Demem o ki bedenin beden olarak varlığı yahut bedenin somut bir var olan olarak varlığı yadsınıyor aslında. Bir taratan beden sonluluğundan soyundurulup bir çeşit öze ve içeriye dönüştürülüyor diğer taraftan ise bedenin kendine has varlığı, baştan sona değiştirilebilir bir oyun hamuruna çevriliyor. Her iki durumda da sonlu ve somut beden hem yerinden ediliyor hem de yok ediliyor. Belki de yeni cinsiyetleri konuşabilmenin en temel zemini, sonluğun sonluluk olarak var olmaktan çıkarılmasıyla ilgilidir. Başka bir deyişle, kendine has bir var oluşu olan sonlu beden reddedilmeden bedeni yok sayan bir takım yeni cinsiyetlerden bahsetmek mümkün olmazdı. Bununla beraber; bir diğer ayrım ve ikilik, ben ve başkası ikiliğidir. Açıkça görülebileceği gibi artık benlikler başkaları ile ilişkileri içerisinde kurulmuyor ve benliğin kendinden itibaren kurulabileceğine dair yüzeysel ve derinleştirilmemiş bir fikir ve inançtan bahsedebiliyoruz.

Dijital çağ denen fenomen, dışarının ve sonlu dışarı ve sonlu olmaktan çıkarılmasından ibarettir.

Halbuki başkaları aynamızdır ve onlara bakarak kendimizi kurabiliriz; hiç değilse en azından başkalarının sınırımız olduğu ve böyle aslında bizi bir ölçüde tanımladıklarını görmek çok da zor değildir. Tam olarak bundan ötürü, başkasını mutlak olarak “ben olmayan” olarak gören ve başkasıyla sadece hak ilişkisi (ki bu, başkasıyla ilişki değildir; bu ancak kanunla ilişki sayılabilir) kurmayı salık veren kurgusal bir bireysellikten bahsedebiliyoruz. İçeri ve dışarı arasındaki ilişkisin diğer bire somut tezahürü, toplumsal ve siyasal alanda görülebilir ki bu da biz kavramı üzerinden konuşulabilir. Şöyle ki, “biz”in de kendinden itibaren kurulabileceğine dair yine aynı inanç hüküm sürmeye devam ediyor. Buna göre; güya diğer devlet ve milletleri göz ardı ederek her milletin ve devletin kendinden itibaren kurulabileceğine dair boş ve manasız bir inanç hüküm sürüyor. Tam olarak bu boş inançtan ötürü, bütün milletleri aşan bir “evrensel insan hakları” fikrinden bahsedilebiliyor.

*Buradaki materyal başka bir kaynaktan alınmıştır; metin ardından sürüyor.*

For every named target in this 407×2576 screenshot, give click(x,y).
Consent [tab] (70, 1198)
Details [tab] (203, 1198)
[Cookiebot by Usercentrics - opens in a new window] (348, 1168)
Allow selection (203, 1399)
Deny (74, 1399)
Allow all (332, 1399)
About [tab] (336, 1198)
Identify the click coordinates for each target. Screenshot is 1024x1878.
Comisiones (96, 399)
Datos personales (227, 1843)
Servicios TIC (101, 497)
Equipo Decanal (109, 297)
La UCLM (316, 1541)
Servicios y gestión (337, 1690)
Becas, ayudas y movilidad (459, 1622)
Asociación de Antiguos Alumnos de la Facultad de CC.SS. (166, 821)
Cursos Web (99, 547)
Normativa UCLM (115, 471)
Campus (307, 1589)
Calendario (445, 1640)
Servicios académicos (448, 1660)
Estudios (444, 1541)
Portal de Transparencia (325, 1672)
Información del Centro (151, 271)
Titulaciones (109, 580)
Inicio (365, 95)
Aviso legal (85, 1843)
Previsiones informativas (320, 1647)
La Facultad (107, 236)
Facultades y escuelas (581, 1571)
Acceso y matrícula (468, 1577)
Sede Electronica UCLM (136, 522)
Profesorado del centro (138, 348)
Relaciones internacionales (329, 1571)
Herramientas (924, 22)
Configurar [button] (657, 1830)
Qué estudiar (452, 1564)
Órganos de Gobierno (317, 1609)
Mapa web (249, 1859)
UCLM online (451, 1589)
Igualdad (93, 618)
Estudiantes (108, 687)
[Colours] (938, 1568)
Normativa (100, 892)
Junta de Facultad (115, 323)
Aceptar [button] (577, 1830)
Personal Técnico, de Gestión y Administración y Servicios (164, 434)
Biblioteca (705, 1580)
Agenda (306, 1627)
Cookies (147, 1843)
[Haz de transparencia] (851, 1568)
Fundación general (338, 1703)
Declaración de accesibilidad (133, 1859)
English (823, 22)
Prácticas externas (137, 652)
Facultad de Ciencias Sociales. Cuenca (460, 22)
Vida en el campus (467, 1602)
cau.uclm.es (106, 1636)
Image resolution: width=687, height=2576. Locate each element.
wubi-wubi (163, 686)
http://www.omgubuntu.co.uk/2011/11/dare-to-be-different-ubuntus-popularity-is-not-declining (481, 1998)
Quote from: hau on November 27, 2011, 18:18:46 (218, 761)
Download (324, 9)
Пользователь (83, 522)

Aslında bu haliyle, “evrensel insan hakları” fikri, başkanın, diğerlerinin, sonlunun ve somutun reddedilmesinden başka bir şey değil.

Son olarak; yeniden tekrar etmek gerekirse dijital çağ denen fenomen, dışarının ve sonlu dışarı ve sonlu olmaktan çıkarılmasından ibarettir. Bu iki yönlü bir harekettir. Bir taraftan dışarı ve başka, kendiliklerini yitirip bir takım imajlara indirgenirler ve başka olarak başka olmaklıklarını kaybederler. Diğer taraftan; bir çeşit imaja dönüşmüş olmaktan ötürü artı var olmayan ve varlığın yasalarına tabi olmayan paralel ve hayalet varlıklara dönüşürler. Bundan ötürü bu imajlar var olan şeyler gibi çürüyüp yok olmaktan ve büyüyüp gelişmekten mahrum kalırlar. Bu onları, kanserli hücreye benzetebileceğimiz bir çeşit anarşik (düzenin bütününe dahil olmayan, organik olmayan, bağlamsal olmayan) varlıklara dönüştürür. Böylece bu imajlar yok edilemeyen ve bütüne dahil edilemeyen yalancı sonsuzlara dönüşürler.

  • En nihayet, her şeyin izafileştiği bu garip çağda bir yol bulabilmenin, gerçek bir insan olarak var olabilmenin ve bir hakikatten bahsedebilmenin yegane ilkesi, sonsuzu ve sonluyu ve aynı zamanda içeri ve dışarıyı birlikte savunmaktan geçiyor.

Elbette dikkat edilmesi gereken şey, sonsuzun gerçek sonsuz, sonlunun gerçek bir sonlu; yine içerinin gerçek içeri, dışarının gerçek dışarı olmasıdır. Son olarak özleri savunma imkanı çoktan geçmiş gibi duruyor, yeniden özleri savunabilme ihtimali evvela sonluyu ve dışarıyı savunmaktan geçiyor. Yine bu yazı, aslında büyük ölçüde özün, ancak ele aldığı konu bakımından dışarının, başkanın, ben olmayanın, ayrımın, eşitsizliğin ve düşmanlığın öneminin yeniden düşünülmesini tavsiye ediyor. Ne mutlu içeriyi ve dışarıyı birlikte hesaba katarak yaşayıp öyle düşünmeye çalışanlara! Ne mutlu ölçülü olanlara!